On the first day, the WLSA Investors' Summit, TripleTree and the alliance awarded three companies I Awards: Zeo, Calgary Scientific and CellTrak. TripleTree's Managing Director Peter Erikson wondered whether 50 or 60 years ago someone gave out a "best new consumer health product" to the inventors of the consumer weight scale. Erikson insinuated that Zeo, the personal sleep coach, may find a similar success.
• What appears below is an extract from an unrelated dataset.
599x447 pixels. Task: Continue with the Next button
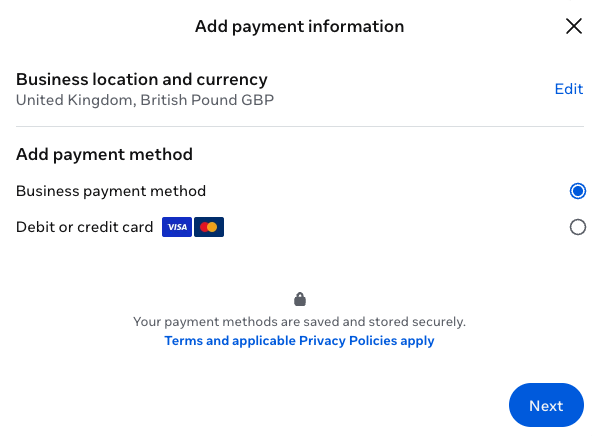click(x=546, y=405)
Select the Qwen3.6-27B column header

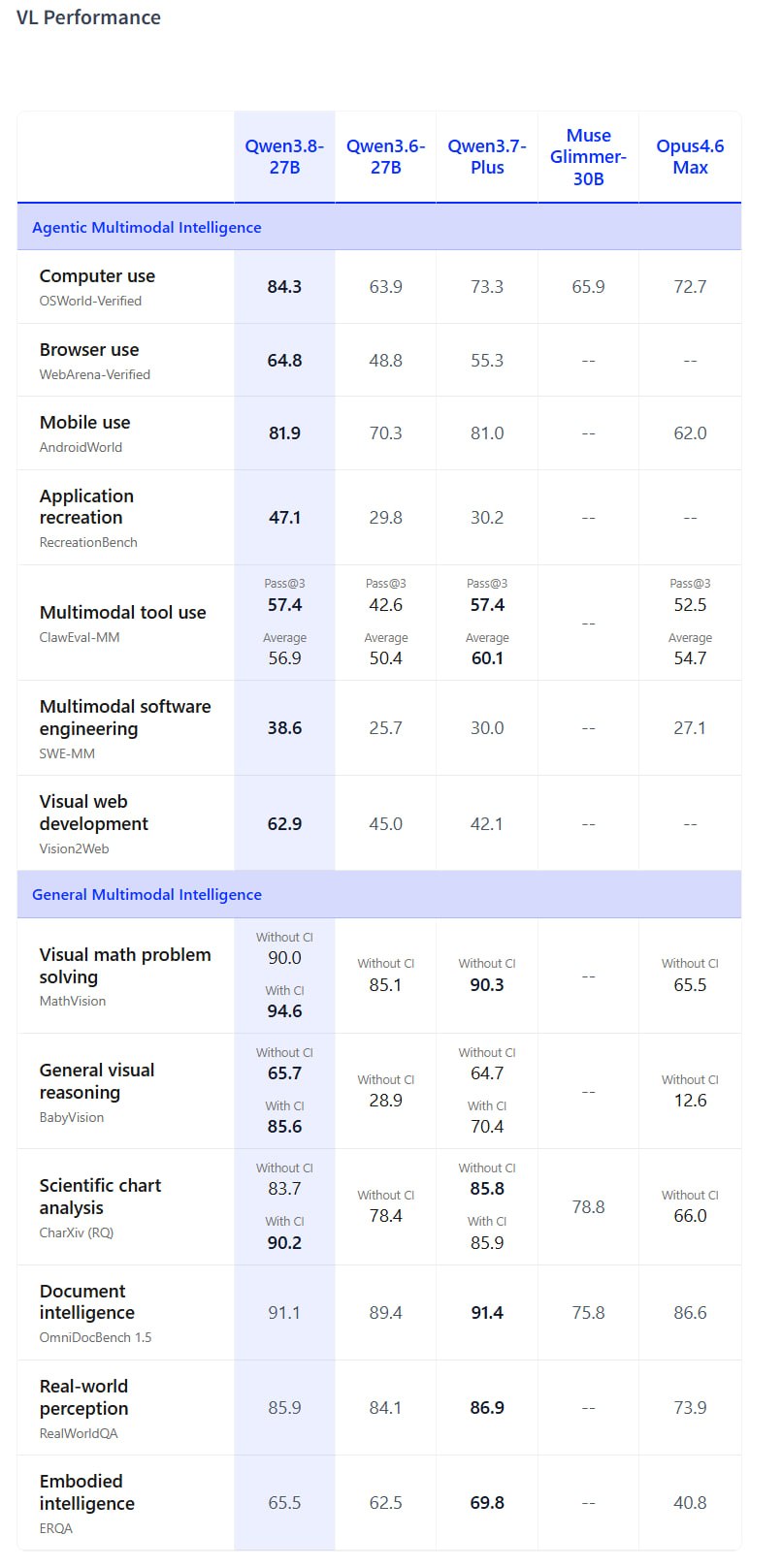coord(385,157)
That's quite the prediction to live up to for the Newton-based sleep startup!

The WLSA Investors' Summit lived up to its name as the event was crawling with venture capitalist investors from big name corporate venture groups, angel investors and those in between.

Sweden-based GreatConnection, which we wrote about during our trip out to CES 2010 earlier this year, also presented at WLSA and announced its new headquarters in San Diego as well as its hope to attract investors for its service, which zaps ultrasound, x-ray and other DICOM images to the consumer's mobile phone.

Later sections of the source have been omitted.